A imagem da aproximação das margens do Atlântico é muito rica e fornece campo à
reflexão e o estabelecimento de paralelos entre África e o Brasil, do ponto de vista linguístico, dos
seus espaços socioculturais, da captação das dinâmicas do universo cultural, de seus imaginários
levando-os para a reflexão acerca que o teorizou o crítico brasileiro Benjamin Abdala Jr.5, acerca do “comparatismo da solidariedade”.
O código enunciativo da obra que se coloca como uma contribuição literária e um documento histórico, revela que as circunstâncias do exílio impuseram à escritora viajante e viajada a redefinição e a reconstrução de um conceito de identidade, entre os países que se comunicam
através da língua portuguesa. Na nova visada, ainda que o vínculo com o projeto estético do
passado pudesse ser mais ou menos mantido, a revisão de valores foi inevitável, num processo de
reorientação dos rumos de sua produção criativa, substancialmente, no âmbito do seu eixo temático estilístico, que agora volta-se, com intenso interesse, para a resistência ao regime político vigente em Portugal.

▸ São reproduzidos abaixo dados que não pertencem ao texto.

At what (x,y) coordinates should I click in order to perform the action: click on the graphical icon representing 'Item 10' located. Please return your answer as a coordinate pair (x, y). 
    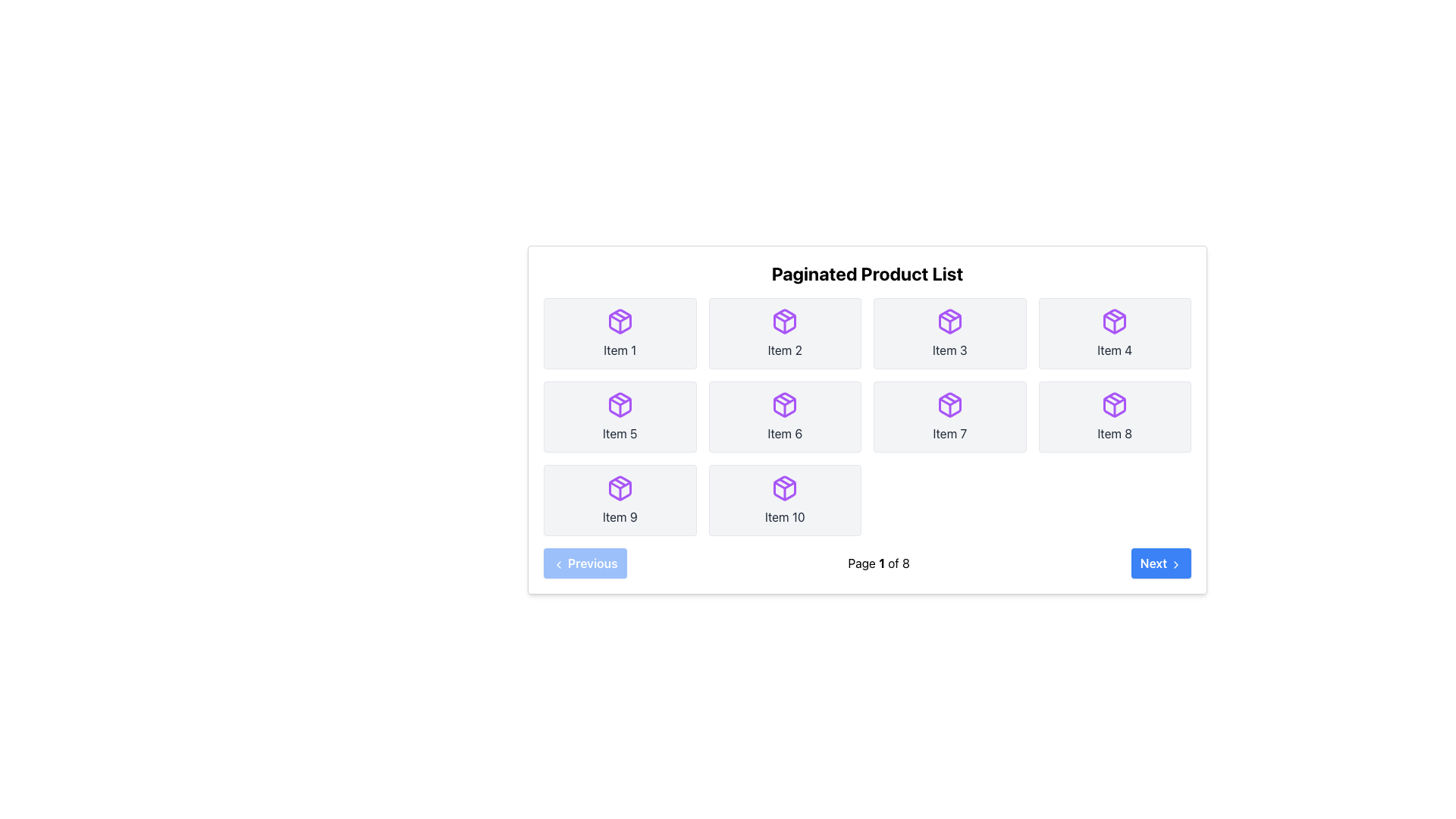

A nova postura adotada, pensada e vivida por Maria Archer, pode ser pressentida no teor
anticolonialista logo no prefácio da obra, onde apela à mobilização dos países e a solidariedade
entre as nações, fundada na íntima conexão dos seus destinos.

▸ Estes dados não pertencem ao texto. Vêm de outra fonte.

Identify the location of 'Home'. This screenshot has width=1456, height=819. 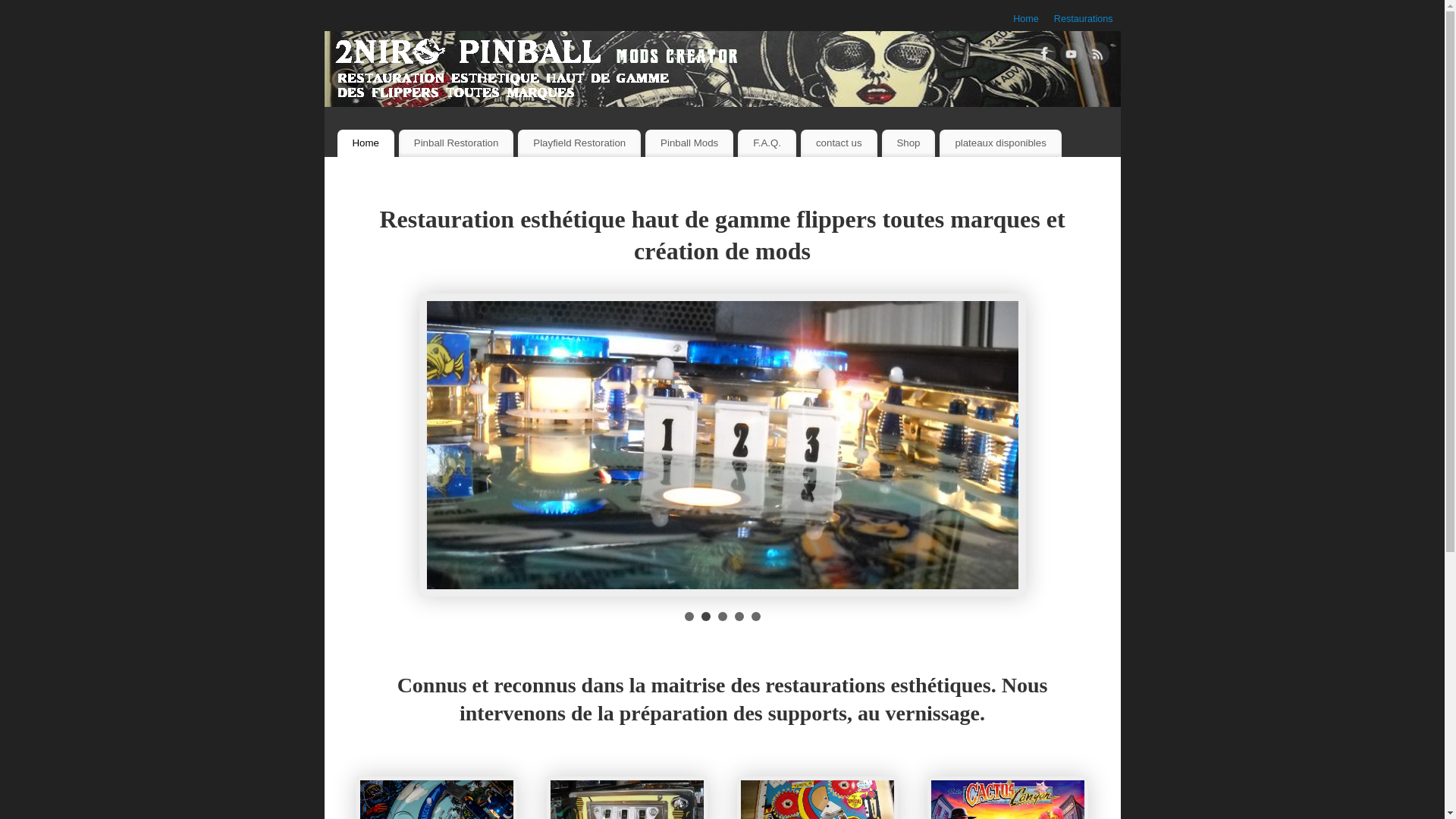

A construção da simpatia e solidariedade pelos temas da África, expressa na sua escritura,


5 ABDALA Jr. Benjamin. De Voos e Ilhas – Literatura e Comunitarismos. 2° ed., 2008. ISBN:85-
7480-168-2


constrói-se desde a sua primeira viagem à África, conforme obra publicada no Brasil, em 1963,
onde narra a experiência, na qual se foi formando a atitude de afeição à aquele continente:
No 1º quartel deste século, era eu menina, meu pai foi colocado na agência de um banco em Moçambique. Daí derivou a minha odisséia de africanista. Indo e vindo, passando uns tempos em Portugal e outros em África, foram-se quatorze anos da minha vida na terra tropical, que só reencontrei no Brasil. (p.121)

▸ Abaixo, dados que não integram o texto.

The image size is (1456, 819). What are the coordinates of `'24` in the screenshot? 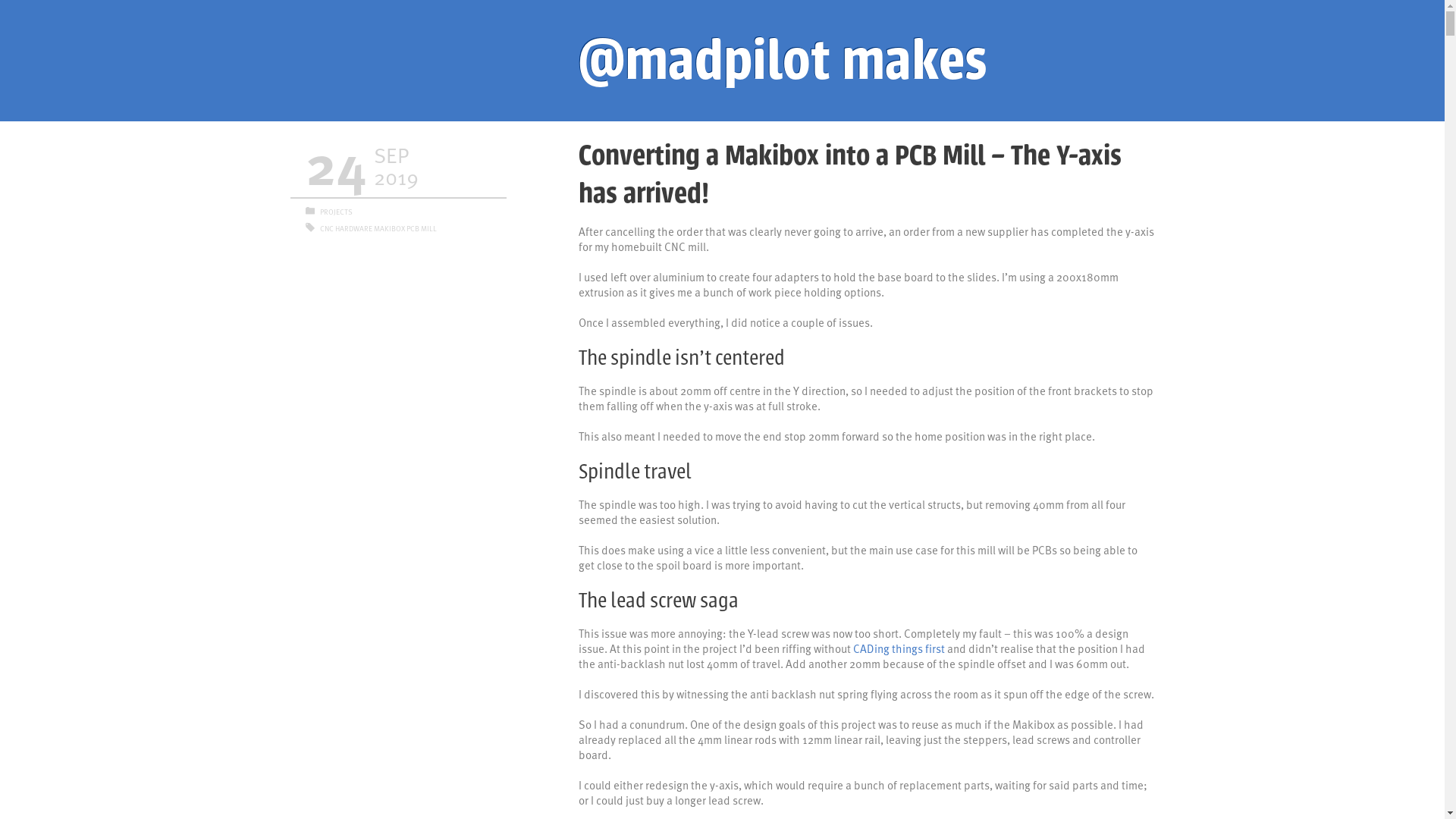 It's located at (397, 167).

Pouco a pouco, a experiência compartilhada entre os mundos em que viveu, levou a
escritora e jornalista ao encontro de uma maneira de pensar que tendia a desconstruir os paradigmas
do conhecimento ocidental, num mundo crescente marcado pela visão anti-colonialista. A crítica
tem apontado essa condição de uma forma particular de exílio vivida por muitos intelectuais
contemporâneos, geradora de um pensamento que se esforça por articular mundos e universos
culturais diferentes.
Na outra margem do Atlântico, Maria Archer, na intenção de manifestar o seu descontentamento diante de posições, atitudes e posturas políticas que julgava incorretas, escreveu para alguns jornais, nomeadamente O ESP, Semanário e Portugal Democrático. Nas duas décadas que no Brasil viveu produziu artigos que contribuíram vivamente para a composição do movimento de resistência ao regime conservador e autoritário vigente em Portugal. Nasce dessa iniciativa conjunta com vários exilados portugueses o periódico Portugal Democrático (1955-1974), que pretendia divulgar a situação que se vivia em Portugal, e seria a concretização da aspiração de se constituir como grupo de anti-salazaristas, a partir do exílio.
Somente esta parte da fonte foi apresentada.